Os primeiros raios do amanhecer penetravam as cortinas grossas da suíte principal, suaves e acinzentados depois da noite de tempestade furiosa. A chuva já não passava de um leve tamborilar nos vidros, mas o ar ainda pulsava com as consequências da tormenta, úmido, elétrico, como se o próprio mundo estivesse tomando fôlego.
Lá dentro, o quarto parecia um casulo de calor: as brasas moribundas da lareira brilhavam fracamente, lançando um tom alaranjado sutil sobre os lençóis bagunçados. O aroma de sândalo pairava, misturado ao rastro almiscarado de sua paixão.
Mercy se mexeu, o corpo pesado de exaustão e satisfação. Ela estava deitada de lado, com um braço sobre o peito de Aurelian, seu cabelo loiro espalhado pelo travesseiro como luz solar derramada. Sua pele ainda formigava por causa da noite anterior. Cada toque, cada estocada, gravados em sua memória. Ela moveu-se ligeiramente, e foi então que sentiu Aurelian já acordado, sua ereção pressionando insistentemente contra a coxa dela, rígida e implacável.

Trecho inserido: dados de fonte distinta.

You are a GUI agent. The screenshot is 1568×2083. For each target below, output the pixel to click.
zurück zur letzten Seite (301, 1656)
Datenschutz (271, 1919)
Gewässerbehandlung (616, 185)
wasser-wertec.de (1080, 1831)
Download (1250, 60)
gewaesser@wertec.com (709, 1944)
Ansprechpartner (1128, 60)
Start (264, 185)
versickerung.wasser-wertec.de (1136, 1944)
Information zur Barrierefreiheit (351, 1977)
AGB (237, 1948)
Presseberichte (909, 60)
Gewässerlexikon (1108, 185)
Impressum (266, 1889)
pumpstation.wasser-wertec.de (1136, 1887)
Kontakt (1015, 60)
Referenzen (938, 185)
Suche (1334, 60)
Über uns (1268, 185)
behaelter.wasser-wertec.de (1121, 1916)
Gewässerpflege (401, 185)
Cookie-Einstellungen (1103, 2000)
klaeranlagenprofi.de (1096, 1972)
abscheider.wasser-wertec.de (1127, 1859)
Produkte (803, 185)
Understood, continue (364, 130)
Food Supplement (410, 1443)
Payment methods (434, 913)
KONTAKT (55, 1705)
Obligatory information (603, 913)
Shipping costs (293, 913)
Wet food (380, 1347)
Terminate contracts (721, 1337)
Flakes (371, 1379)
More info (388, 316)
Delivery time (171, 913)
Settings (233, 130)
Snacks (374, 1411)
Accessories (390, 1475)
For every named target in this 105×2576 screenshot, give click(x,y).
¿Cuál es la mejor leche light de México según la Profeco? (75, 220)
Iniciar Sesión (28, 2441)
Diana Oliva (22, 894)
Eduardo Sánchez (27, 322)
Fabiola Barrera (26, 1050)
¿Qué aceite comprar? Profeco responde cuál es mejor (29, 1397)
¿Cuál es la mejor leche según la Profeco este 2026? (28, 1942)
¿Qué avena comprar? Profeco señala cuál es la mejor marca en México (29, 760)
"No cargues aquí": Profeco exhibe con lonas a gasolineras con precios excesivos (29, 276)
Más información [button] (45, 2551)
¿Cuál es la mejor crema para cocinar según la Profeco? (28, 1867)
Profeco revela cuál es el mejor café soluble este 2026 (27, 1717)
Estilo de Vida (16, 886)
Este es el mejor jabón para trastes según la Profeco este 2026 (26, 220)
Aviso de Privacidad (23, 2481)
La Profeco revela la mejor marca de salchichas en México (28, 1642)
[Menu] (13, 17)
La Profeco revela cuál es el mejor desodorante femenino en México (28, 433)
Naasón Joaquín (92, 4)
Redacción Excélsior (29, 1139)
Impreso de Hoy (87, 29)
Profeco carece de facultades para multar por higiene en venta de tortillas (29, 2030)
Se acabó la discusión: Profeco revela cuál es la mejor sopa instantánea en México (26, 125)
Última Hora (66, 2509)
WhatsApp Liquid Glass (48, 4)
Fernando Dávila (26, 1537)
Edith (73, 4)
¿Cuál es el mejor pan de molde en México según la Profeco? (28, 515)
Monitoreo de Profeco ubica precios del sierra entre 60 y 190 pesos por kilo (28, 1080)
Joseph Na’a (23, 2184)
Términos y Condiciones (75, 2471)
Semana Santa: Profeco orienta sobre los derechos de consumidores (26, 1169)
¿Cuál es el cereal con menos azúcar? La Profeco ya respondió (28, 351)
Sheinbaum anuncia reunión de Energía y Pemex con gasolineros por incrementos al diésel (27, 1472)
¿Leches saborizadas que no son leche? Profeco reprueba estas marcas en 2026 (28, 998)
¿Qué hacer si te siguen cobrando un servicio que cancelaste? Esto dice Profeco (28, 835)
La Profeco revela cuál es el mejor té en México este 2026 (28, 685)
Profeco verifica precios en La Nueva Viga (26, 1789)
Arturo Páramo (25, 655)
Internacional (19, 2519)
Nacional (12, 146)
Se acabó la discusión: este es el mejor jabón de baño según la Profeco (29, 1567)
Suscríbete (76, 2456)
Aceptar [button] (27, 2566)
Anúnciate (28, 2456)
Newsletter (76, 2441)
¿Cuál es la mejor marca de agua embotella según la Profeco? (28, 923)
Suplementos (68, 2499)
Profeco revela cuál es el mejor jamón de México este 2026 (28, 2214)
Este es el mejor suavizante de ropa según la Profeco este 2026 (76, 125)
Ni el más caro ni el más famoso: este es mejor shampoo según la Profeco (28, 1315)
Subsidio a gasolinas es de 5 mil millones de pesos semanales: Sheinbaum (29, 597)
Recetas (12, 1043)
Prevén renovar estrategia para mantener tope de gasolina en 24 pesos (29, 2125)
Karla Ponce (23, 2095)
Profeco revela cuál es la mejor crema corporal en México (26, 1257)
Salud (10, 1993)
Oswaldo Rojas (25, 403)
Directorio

Os olhos de Aurelian abriram-se lentamente, as profundezas verdes escurecendo ao observá-la. Ele não havia dormido muito; estava consumido demais por ela, pela maneira como o corpo dela se entregara a ele, os sons que ela fizera ecoando em sua mente como um canto de sereia. Ele virou-se para ela, uma mão deslizando pelo quadril nu, puxando-a para mais perto até que seus corpos se alinhassem perfeitamente.
— Bom dia. — Murmurou ele, com a voz rouca de sono e contenção. Seus lábios roçaram a testa dela, depois desceram para o pescoço, onde ele mordiscou gentilmente o ponto sensível que descobrira na noite anterior.
Mercy estremeceu, um gemido suave escapando de seus lábios. — Bom dia. — Sussurrou ela de volta, sua mão traçando os planos rígidos do abdômen dele.
— Você não dormiu?
— Como eu poderia? — Ele beijou mais abaixo, ao longo da clavícula, sua mão livre envolvendo o seio dela possessivamente. Seu polegar circulou o mamilo, provocando-o até endurecer.
— Com você ao meu lado... nua, quente, cheirando a nós dois. Tudo o que eu conseguia pensar era em te possuir de novo.
A respiração dela falhou quando ele a rolou de costas, acomodando-se entre suas coxas. Ele já se esfregava lentamente contra ela, sua rigidez deslizando pela umidade crescente, a fricção deliberada e torturante. Mercy arqueou-se contra ele, os dedos cravando-se em seus ombros.
— Aurelian... — Ela arfou, as pernas se abrindo mais por instinto. Ela estava tão excitada.
Ele capturou a boca dela em um beijo profundo e reivindicador. Sua língua acariciava a dela em deslizes preguiçosos e sensuais. Uma mão emaranhou-se no cabelo dela, inclinando sua cabeça para aprofundar o ângulo, enquanto a outra mergulhava entre eles. Seus dedos encontraram o centro dela, ainda sensível da noite passada, e ele provocou a entrada com círculos leves como penas.
— Você já está molhada para mim. — Rosnou ele contra os lábios dela.
— Tão responsiva... tão ansiosa. Eu amo como seu corpo reage a mim, como se soubesse que me pertence.
Mercy choramingou, os quadris impulsionando-se contra a mão dele. Ele deslizou um dedo para dentro dela lentamente, curvando-o para atingir aquele ponto perfeito. Depois um segundo, alargando-a gentilmente. Seu polegar pressionava o clitóris em movimentos firmes e rítmicos.
— Quero estar dentro de você, Mercy. — Sussurrou ele, a voz tensa.
— Quero sentir você se apertar ao meu redor de novo... ouvir você gritar meu nome como ontem à noite.